Beshear lieutenants tell Senate that the House didn’t budget enough for Medicaid, based on enrollments they have projected

By Deborah Yetter
Kentucky Lantern

The state Senate began its review of the House two-year budget proposal Feb. 14, starting with Medicaid, which spends $15 billion a year to provide health coverage and other services to about 1.5 million Kentuckians who are low-income, disabled or meet other criteria.

The Senate Appropriations and Revenue Committee heard from Eric Friedlander, secretary of the Cabinet for Health and Family Services, and John Hicks, budget director for Gov. Andy Beshear — chiefly about their concerns over cuts in the state’s share of the program that gets 70%’ to 80% of its money from the federal government.

“This creates a hole in the Medicaid budget for Fiscal Year ’25,” which begins July 1, 2024, Hicks told the committee. He said the House’s proposed budget for FY 2026 does not cut Medicaid.

Advocates worry the House plan could force cutbacks in Medicaid services in FY 2025 through more than $900 million in cuts to the amount sought by Beshear, a Democrat, in his budget proposal.

Republicans, who firmly control both chambers of the General Assembly, will enact the final budget.

Jason Bailey, executive director of the Kentucky Center for Economic Policy, told the Kentucky Lantern that overall, the House plan cuts about $139 million in state funds Beshear sought for Medicaid in FY 2025, which would cause the state to pass up, another $783 million in federal matching money for a total of around $922 million.

Rep. Jason Petrie (R-Elkton), chairman of the House budget committee, has said the House presumes fewer people will be enrolled in Medicaid, now that the federal government is requiring enrollees to recertify annually that they are eligible. That requirement was dropped during the public health emergency of the Covid-19 pandemic.

But Hicks said state budget forecasters worked hard to project how many people will leave Medicaid—so far, around 200,000—and develop an accurate count for the governor’s budget proposal. “We’ve incorporated those numbers into the budget forecast,” he said.

Advocates are hopeful the Senate will restore the state’s share of funds for Medicaid.

Committee members made few comments as they listened to the Beshear administration officials.

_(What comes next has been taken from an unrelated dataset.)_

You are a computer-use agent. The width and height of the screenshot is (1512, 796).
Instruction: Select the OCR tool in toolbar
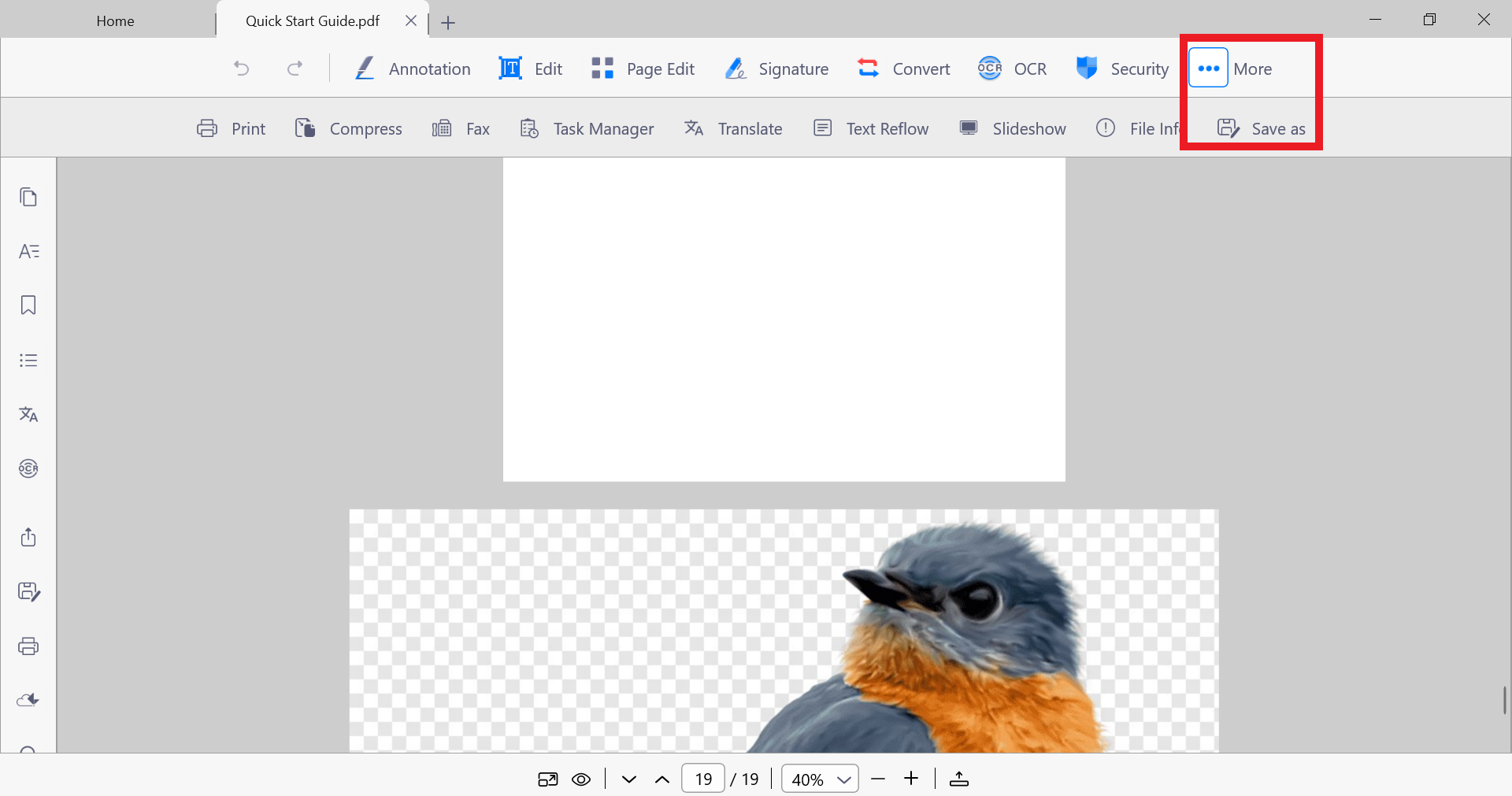pos(1012,68)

Sen. David Givens, R-Greensburg, expressed concern about the growth in Medicaid, which covers about a third of Kentuckians, including more than a half million children and most nursing-home residents.

Givens asked how to reduce the number of Kentuckians enrolled in Medicaid. Friedlander said most adults who are in the prohgram and not disabled or elderly are working at low-wage jobs without health insurance.

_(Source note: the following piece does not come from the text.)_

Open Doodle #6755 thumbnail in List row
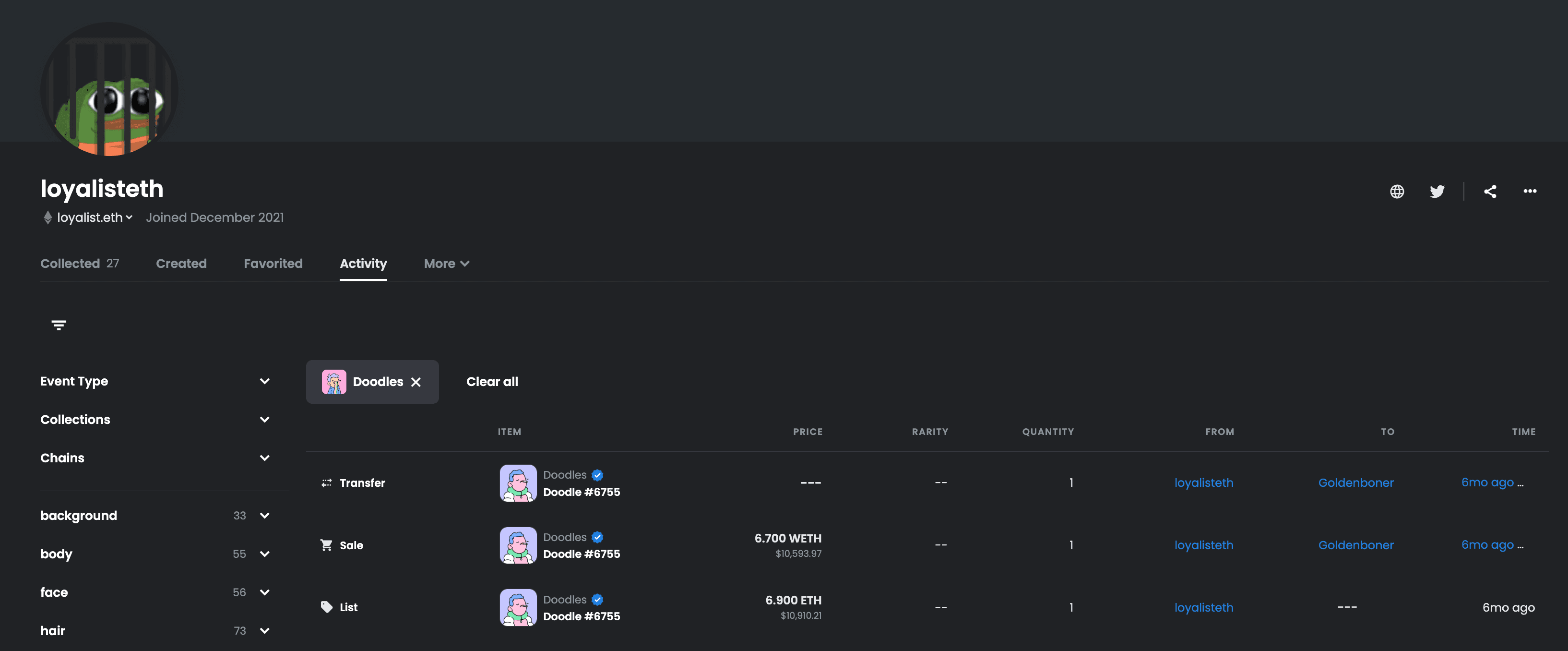This screenshot has width=1568, height=651. tap(518, 607)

“Getting higher-wage jobs, that’s the way that you work on having fewer people eligible for Medicaid,” Friedlander said. “I think that will make as big a difference as anything else.”

Givens suggested a committee meeting during the interim after the legislative session ends to discuss specific ways to reduce the Medicaid rolls, noting that Medicaid has grown significantly during his 15 years as a legislator. The big jump was in 2014, when the state expanded it under the 2010 Patient Protection and Affordable Care Act to households with incomes up to 138 percent of the federal poverty threshold.